| Extrait fourni |
▶
Opinion:Les nouvelles règles du jeu au Moyen-Orient

 

par toma

 

 

 

 

 

MADRID – Il n’est pas encore certain que le printemps arabe aboutisse à l’avènement de démocraties crédibles dans le monde arabe. La poussière n’est toujours pas redescendue après des mois de soulèvements à Tunis, au Caire, et ailleurs, mais les révoltes arabes ont d’ores et déjà un impact sur la structure stratégique du Moyen-Orient.

Jusqu’à il y a peu, la région était divisée en deux camps : un alignement arabe modéré incohérent et affaibli et un « axe de résistance » formé par l’Iran, la Syrie, le Hamas et le Hezbollah et opposé aux desseins de l’Amérique et d’Israël dans la région. Ayant adopté une stratégie « zéro problème » vis-à-vis ses voisins, la Turquie s’est rapprochée de la Syrie et de l’Iran avec l’objectif d’assoir son rôle de leader au Moyen-Orient.

Le printemps arabe a révélé la fragilité des fondations sur lesquelles repose l’ensemble de l’Axe de résistance, le poussant au bord de la rupture. Le premier a en sortir fut le Hamas. Craignant les conséquences de la chute de ses s à Damas, le Hamas s’est tactiquement retiré de l’axe et a laissé l’Egypte le mener vers la réconciliation avec l’Autorité Palestinienne pro-occidentale selon des termes qu’il avait refusé d’accepter sous l’égide de l’égyptien Hosni Moubarak.

La Turquie est réellement en faveur d’une solution à deux états au conflit Israélo-Palestinien et d’un système régional de paix et de sécurité, alors que l’Iran et le Hezbollah ne veulent ni l’un ni l’autre, refusant à Israël le genre de paix avec le monde arabe qui finirait par isoler l’Iran. Malgré son amer conflit avec Israël, la Turquie, contrairement à l’Iran, n’est pas un ennemi inconditionnel de l’état juif et ne rejetterait pas un accord avec le gouvernement de Benyamin Netanyahu. Des discussions sont d’ailleurs en cours entre les parties afin de restaurer des relations plus normales.

L’Iran et la Turquie ne partagent pas non plus de vision commune concernant la région sensible du golfe. La Turquie, dont le traité signé en 2008 avec le Conseil de Coopération du Golfe en a fait un partenaire stratégique des monarchies de la région, s’est affirmé sans équivoque pendant la crise du Bahreïn, intimant l’Iran de cesser ses intrusions subversives dans les affaires de la région. La stabilité et l’intégrité territoriale des états du golfe est une priorité stratégique pour la Turquie ; ce qui n’est clairement pas le cas pour l’Iran.
◀
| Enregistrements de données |
▶
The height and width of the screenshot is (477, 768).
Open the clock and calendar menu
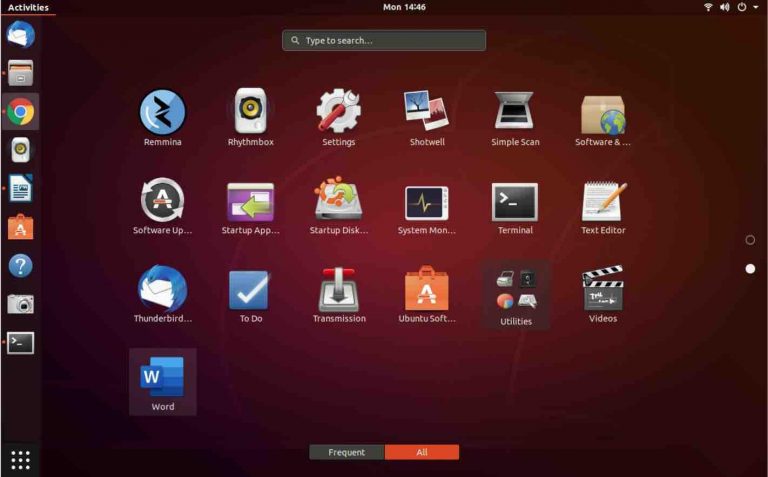pyautogui.click(x=404, y=7)

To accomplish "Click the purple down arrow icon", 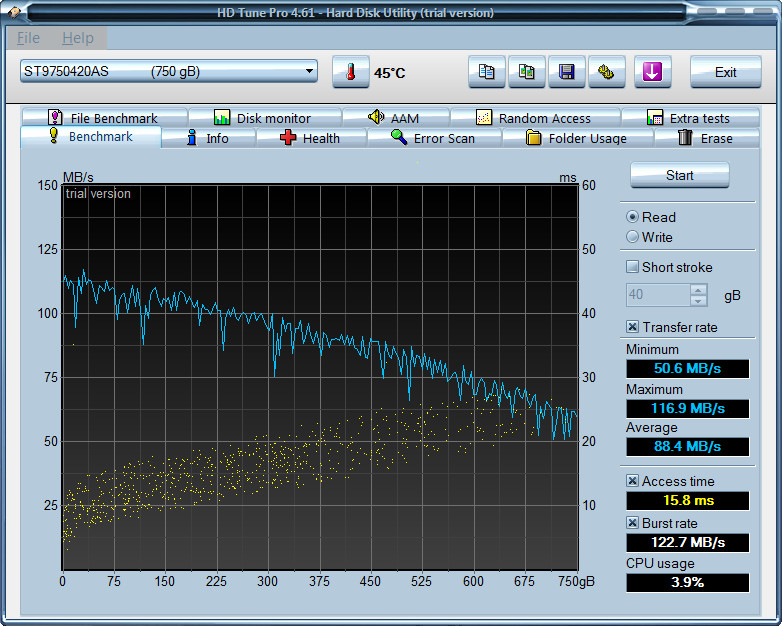I will 652,72.
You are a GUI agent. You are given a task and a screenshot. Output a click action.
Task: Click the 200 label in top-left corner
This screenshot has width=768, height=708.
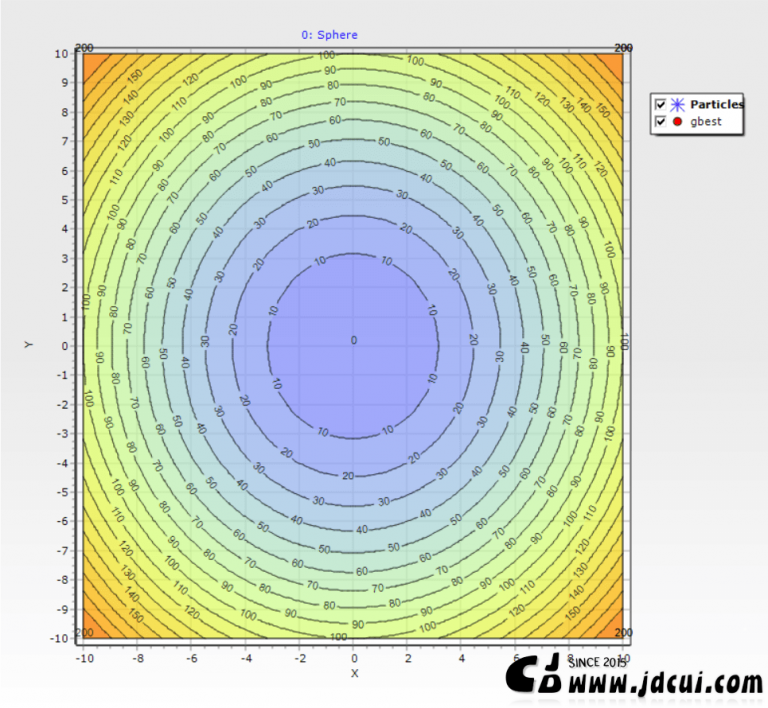(x=85, y=48)
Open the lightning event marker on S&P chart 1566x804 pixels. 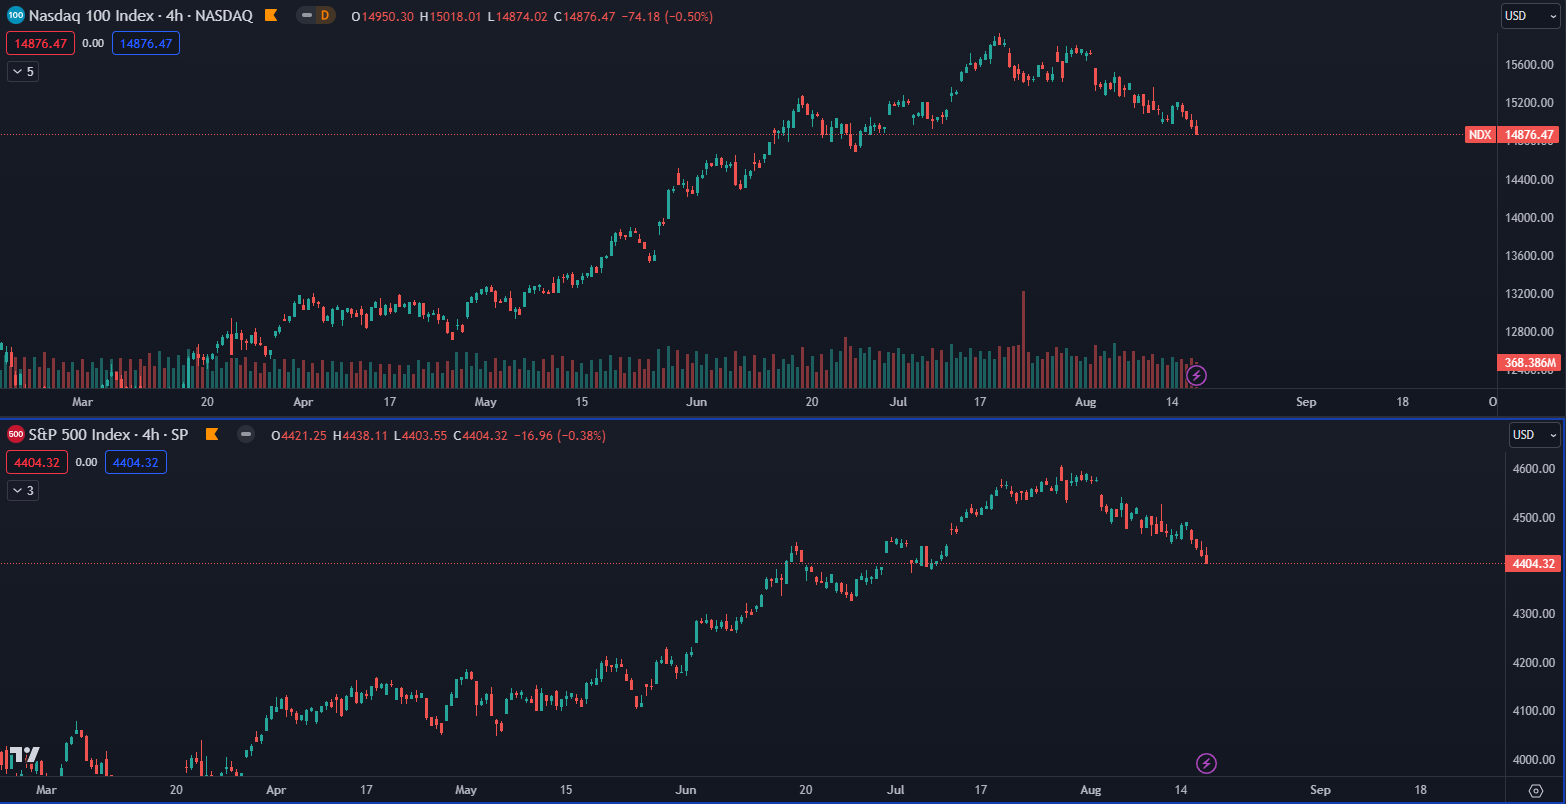[x=1207, y=764]
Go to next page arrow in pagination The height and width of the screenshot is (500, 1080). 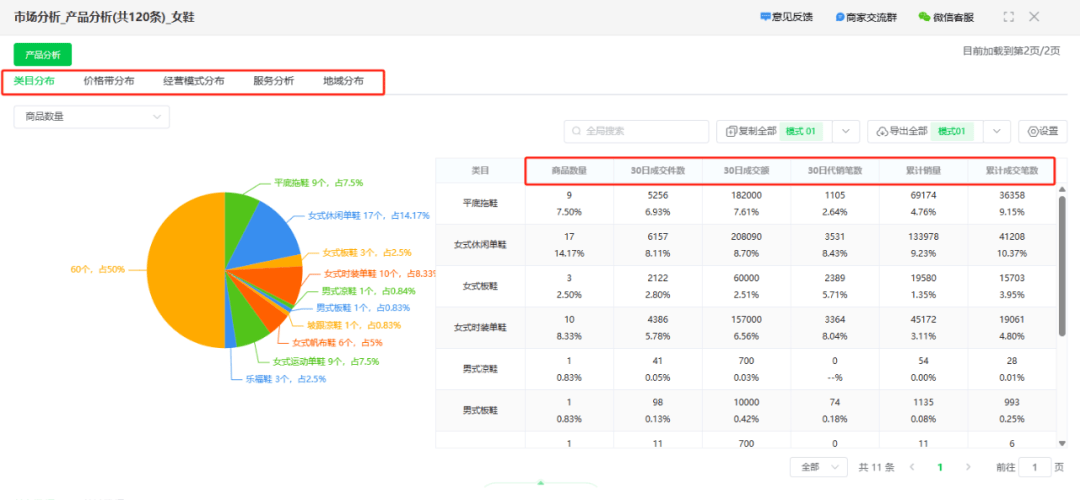click(x=968, y=467)
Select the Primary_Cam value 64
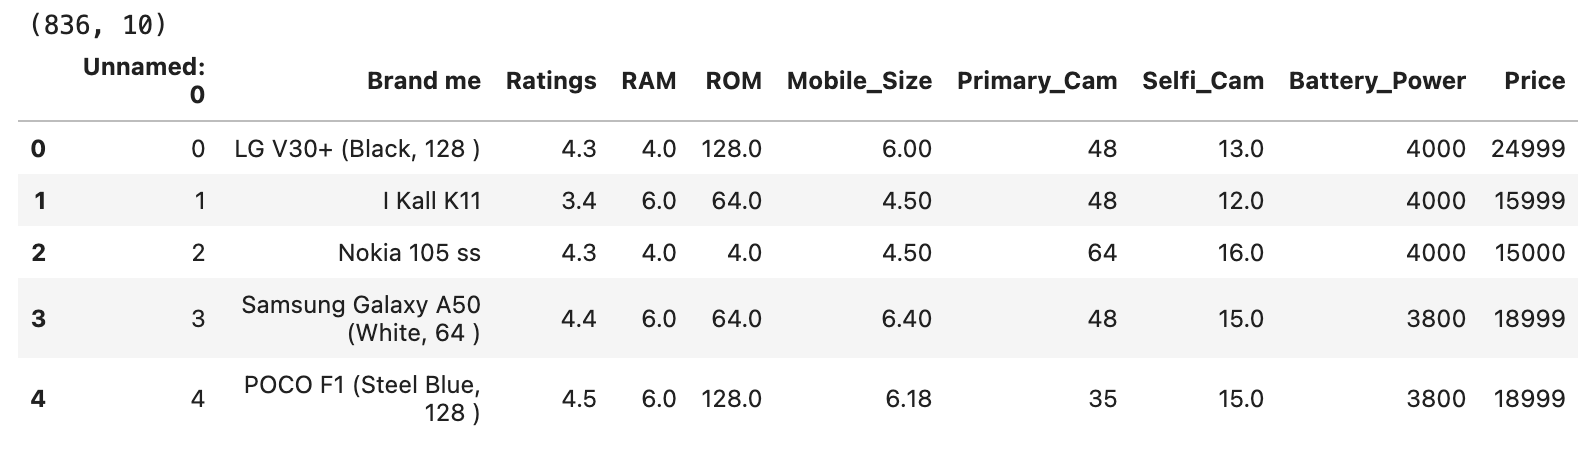 [1101, 253]
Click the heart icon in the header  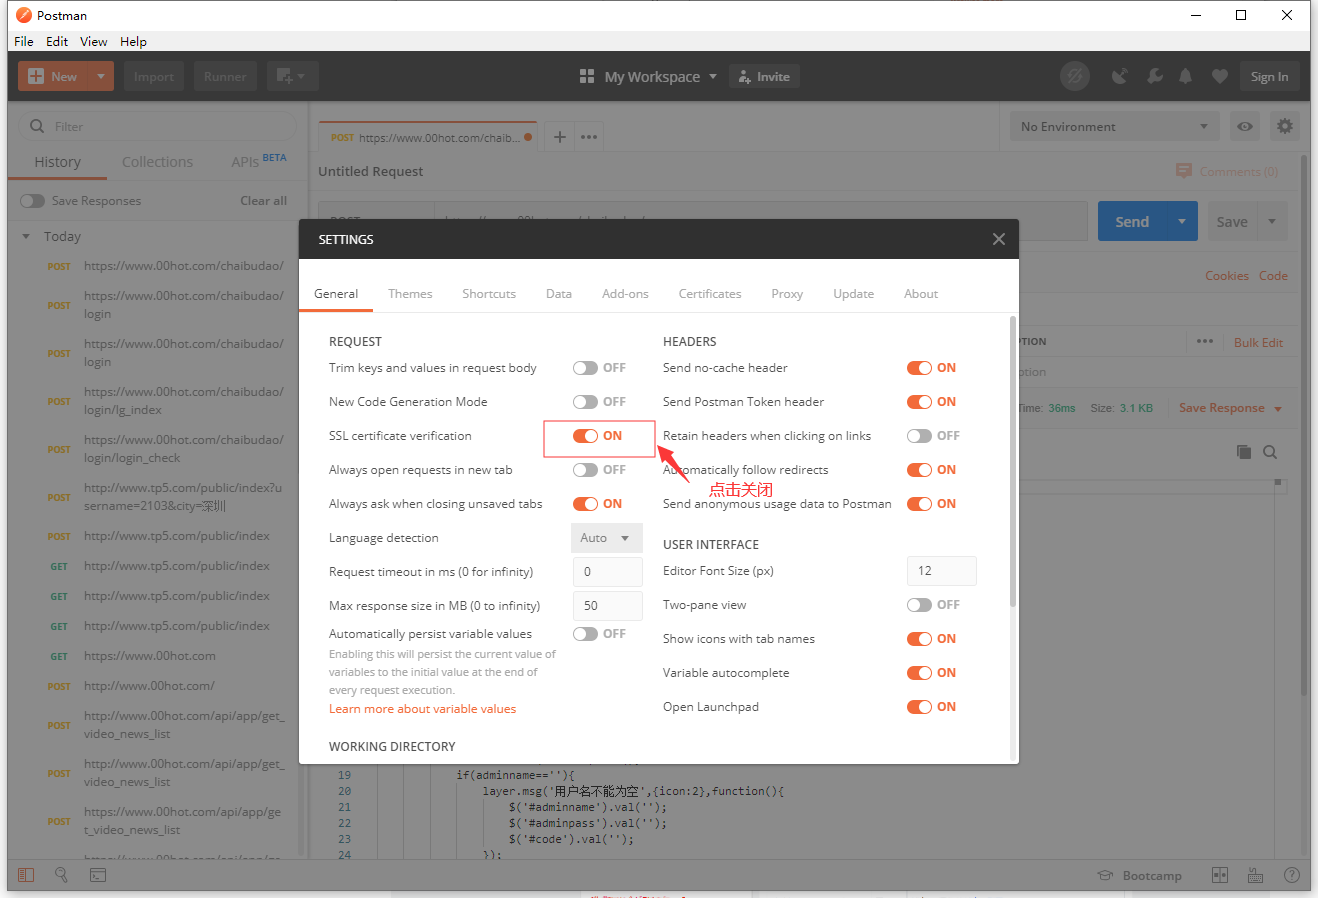[x=1219, y=75]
◀
| Consignes écrites |
1. D'après l'extrait sur le Moyen-Orient, en quelle année la Turquie a-t-elle signé son traité avec le Conseil de Coopération du Golfe ?
2. Recopiez le passage de l'extrait sur le Moyen-Orient qui va de "MADRID – Il" jusqu'à "leader au Moyen-Orient." inclus.
Ces lignes n'ont aucun lien avec l'extrait sur le Moyen-Orient.

| Réponses par consigne |
1. En 2008.

2.
MADRID – Il n’est pas encore certain que le printemps arabe aboutisse à l’avènement de démocraties crédibles dans le monde arabe. La poussière n’est toujours pas redescendue après des mois de soulèvements à Tunis, au Caire, et ailleurs, mais les révoltes arabes ont d’ores et déjà un impact sur la structure stratégique du Moyen-Orient.

Jusqu’à il y a peu, la région était divisée en deux camps : un alignement arabe modéré incohérent et affaibli et un « axe de résistance » formé par l’Iran, la Syrie, le Hamas et le Hezbollah et opposé aux desseins de l’Amérique et d’Israël dans la région. Ayant adopté une stratégie « zéro problème » vis-à-vis ses voisins, la Turquie s’est rapprochée de la Syrie et de l’Iran avec l’objectif d’assoir son rôle de leader au Moyen-Orient.